Fundación Natura Colombia also advanced capacity-building work in Córdoba, conducting a workshop for community nurseries in Ayapel on national regulations for plant material production and marketing — equipping grassroots actors with the knowledge they need to operate, grow, and contribute to the region's ecological restoration goals.


CABI's Frontline Research: From Cucumber Crop Protection to Sustainable Agriculture Education

CABI continued its applied research and education work this week on two fronts. A new publication highlighted the vulnerability of cucumbers as a vital crop in countries across several regions — an often-overlooked crop that supports farmer livelihoods and food security. The research reinforces CABI's commitment to crop-level evidence that informs real-world pest and disease management.

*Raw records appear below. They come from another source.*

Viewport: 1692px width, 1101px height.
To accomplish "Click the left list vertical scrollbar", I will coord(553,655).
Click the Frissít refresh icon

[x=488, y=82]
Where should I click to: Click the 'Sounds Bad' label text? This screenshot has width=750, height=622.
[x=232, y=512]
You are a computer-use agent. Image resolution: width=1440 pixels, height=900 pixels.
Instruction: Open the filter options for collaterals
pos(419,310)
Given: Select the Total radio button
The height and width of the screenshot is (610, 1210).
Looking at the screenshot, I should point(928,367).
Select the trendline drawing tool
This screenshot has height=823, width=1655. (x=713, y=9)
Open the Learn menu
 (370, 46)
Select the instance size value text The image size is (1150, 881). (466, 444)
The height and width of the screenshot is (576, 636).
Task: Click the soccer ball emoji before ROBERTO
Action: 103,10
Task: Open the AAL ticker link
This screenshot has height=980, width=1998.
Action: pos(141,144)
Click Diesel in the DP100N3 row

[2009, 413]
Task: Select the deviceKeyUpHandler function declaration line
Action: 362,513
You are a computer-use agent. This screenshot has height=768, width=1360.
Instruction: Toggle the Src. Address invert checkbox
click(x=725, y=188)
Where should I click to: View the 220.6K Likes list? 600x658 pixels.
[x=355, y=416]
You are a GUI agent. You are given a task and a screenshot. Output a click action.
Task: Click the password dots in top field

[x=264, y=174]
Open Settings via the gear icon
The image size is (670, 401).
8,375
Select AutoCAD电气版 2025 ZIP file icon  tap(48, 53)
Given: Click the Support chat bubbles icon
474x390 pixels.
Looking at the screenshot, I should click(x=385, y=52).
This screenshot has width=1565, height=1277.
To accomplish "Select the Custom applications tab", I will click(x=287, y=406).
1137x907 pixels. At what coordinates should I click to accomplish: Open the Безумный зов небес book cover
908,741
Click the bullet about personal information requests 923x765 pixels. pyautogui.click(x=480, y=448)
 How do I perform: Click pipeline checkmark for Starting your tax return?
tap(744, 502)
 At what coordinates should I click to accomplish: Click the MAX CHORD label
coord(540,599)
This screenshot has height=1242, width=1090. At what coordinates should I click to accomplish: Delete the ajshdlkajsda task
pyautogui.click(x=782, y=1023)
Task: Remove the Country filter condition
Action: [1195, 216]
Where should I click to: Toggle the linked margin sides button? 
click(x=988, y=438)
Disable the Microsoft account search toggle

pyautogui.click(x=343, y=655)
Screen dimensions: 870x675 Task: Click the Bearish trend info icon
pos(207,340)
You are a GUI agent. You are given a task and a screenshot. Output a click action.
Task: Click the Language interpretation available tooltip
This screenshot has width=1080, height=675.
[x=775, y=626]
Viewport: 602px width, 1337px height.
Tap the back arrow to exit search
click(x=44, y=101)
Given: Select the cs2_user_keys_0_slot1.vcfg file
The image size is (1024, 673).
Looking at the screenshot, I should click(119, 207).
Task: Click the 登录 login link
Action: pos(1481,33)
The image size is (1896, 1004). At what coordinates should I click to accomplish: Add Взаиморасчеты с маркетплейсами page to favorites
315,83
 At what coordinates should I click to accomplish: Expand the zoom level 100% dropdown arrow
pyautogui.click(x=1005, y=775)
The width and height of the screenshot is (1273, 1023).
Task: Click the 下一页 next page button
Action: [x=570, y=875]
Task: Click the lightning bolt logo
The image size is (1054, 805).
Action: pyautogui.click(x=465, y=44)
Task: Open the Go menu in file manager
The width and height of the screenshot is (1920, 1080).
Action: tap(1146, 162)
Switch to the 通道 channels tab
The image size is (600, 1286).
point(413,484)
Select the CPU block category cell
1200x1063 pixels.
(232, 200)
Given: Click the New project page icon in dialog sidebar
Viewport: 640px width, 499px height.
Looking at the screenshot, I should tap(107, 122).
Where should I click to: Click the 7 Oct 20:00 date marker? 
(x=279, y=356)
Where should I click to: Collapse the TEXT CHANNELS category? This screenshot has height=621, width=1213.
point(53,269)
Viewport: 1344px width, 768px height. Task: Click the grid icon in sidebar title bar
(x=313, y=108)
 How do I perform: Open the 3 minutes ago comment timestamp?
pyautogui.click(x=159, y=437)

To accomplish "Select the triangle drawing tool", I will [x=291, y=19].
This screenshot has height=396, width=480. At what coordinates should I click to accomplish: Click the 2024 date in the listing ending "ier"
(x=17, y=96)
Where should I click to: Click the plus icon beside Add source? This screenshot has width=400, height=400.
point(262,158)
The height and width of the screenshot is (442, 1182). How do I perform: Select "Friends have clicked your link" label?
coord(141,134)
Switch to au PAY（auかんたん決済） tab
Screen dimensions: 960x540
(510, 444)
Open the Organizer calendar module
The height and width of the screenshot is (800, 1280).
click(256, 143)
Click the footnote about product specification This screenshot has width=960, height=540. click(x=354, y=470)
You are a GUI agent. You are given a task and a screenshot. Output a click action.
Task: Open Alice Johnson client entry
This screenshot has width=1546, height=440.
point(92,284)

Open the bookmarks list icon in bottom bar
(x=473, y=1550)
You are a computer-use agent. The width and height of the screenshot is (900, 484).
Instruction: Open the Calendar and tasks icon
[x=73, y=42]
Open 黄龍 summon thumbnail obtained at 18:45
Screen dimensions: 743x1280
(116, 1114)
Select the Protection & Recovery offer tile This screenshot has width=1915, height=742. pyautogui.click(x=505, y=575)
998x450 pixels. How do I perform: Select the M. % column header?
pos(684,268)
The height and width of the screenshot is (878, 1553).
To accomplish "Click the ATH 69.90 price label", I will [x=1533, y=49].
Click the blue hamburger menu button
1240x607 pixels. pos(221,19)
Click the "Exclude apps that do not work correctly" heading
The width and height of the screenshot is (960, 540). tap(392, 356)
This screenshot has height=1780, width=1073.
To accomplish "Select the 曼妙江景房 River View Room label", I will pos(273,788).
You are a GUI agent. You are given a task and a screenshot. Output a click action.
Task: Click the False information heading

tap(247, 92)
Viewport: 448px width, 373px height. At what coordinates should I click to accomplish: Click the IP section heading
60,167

In education, CABI launched details of an MSc programme designed for aspiring agricultural scientists, technologists, and sustainability professionals. Students explore how ecological principles and cutting-edge technologies create resilient, sustainable farming systems — with placements and external partner collaborations built in. It's a signal that building the next generation of sustainable agriculture professionals is as urgent as the field research itself.


Bioeconomy in Focus: The Circular Bioeconomy Alliance Makes the Case for Nature-Based Systems

Circular Bioeconomy Alliance this week returned to a core message that has never been more timely: our extractive, fossil-based economy must be rethought if we want a liveable future. A new article shared by the Alliance makes the case for forests as the engine of an economic revolution — an economy that ultimately relies on life, biodiversity, and regenerative systems rather than depletion.



Radical Collaboration for People and Planet

From Dakar's plant-breeding workshops to Zambia's community wildlife cooperatives, from Colombia's territorial transformation gatherings to the Gambia's community food sovereignty gardens — this week's dispatches from SAN's Global Impact Network tell a consistent story: sustainability is not abstract. It is built by people, in places, with knowledge, trust, and collaboration.


Each of these actions — however different in geography, crop, or method — contributes to SAN's core purpose: tackling the most pressing global challenges in agriculture through a network of organisations committed to radical collaboration for people and planet. The work continues. And it matters.